Key Technologies for Discharge Stability Control in Excimer Laser High-Voltage Power Supplies

Excimer lasers (e.g., ArF, KrF) serve as core deep-ultraviolet light sources in semiconductor lithography, micro-processing, and medical applications. Their performance hinges on the discharge stability of high-voltage power supplies—voltage fluctuations, timing deviations, or electromagnetic interference can cause laser energy drift, gas degradation, and electrode erosion. Thus, stability control of high-voltage power supplies is critical for ensuring laser output quality. Key technologies to enhance discharge stability include: 
1. Pulse Front Modulation and Solid-State Switching
Traditional thyratron switches exhibit pulse fronts exceeding 100 ns, leading to localized arcing and non-uniform energy deposition, which accelerate gas consumption and electrode damage. All-solid-state magnetic pulse compression (MPC) technology compresses the pulse front to 50–100 ns. This approach employs semiconductor switches (e.g., IGBTs) with multi-stage magnetic compression circuits: the first stage generates μs-level high-voltage pulses (10–20 kV), while subsequent stages compress the pulse width below 0.1 μs using magnetic saturation properties, reducing the front edge to under 90 ns. This significantly improves discharge uniformity, minimizes thermal loss, extends switch lifetime to over 10⁹ cycles, and supports high-repetition operation at 6 kHz. 

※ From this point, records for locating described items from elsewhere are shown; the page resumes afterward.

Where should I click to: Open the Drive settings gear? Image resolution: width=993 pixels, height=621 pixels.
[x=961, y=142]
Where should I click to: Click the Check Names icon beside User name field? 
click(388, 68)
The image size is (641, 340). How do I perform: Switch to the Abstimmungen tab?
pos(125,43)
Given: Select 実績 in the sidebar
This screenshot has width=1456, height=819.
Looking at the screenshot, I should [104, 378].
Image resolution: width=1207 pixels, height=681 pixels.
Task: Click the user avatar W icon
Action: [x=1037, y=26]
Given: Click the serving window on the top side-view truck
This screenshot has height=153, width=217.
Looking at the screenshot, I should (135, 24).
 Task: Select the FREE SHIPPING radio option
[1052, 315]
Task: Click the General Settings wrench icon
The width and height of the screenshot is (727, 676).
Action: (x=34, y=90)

Co-design principle: The pulse front must align with corona pre-ionization timing. Triggering pre-ionization 5–50 ns before the main discharge generates uniform electron clouds, enabling synchronized full-volume discharge and suppressing channel contraction. 
2. Intelligent Closed-Loop Control and Adaptive Algorithms
Laser energy fluctuations primarily stem from deviations in discharge voltage amplitude. Overvoltage damages switching devices, while undervoltage causes incomplete cavity breakdown. A multi-parameter interlock control system is essential: 
• Environmental monitoring: Real-time acquisition of pulse voltage, current, temperature, and leakage signals, with comparator circuits determining over/under-voltage states to generate interlock level signals. 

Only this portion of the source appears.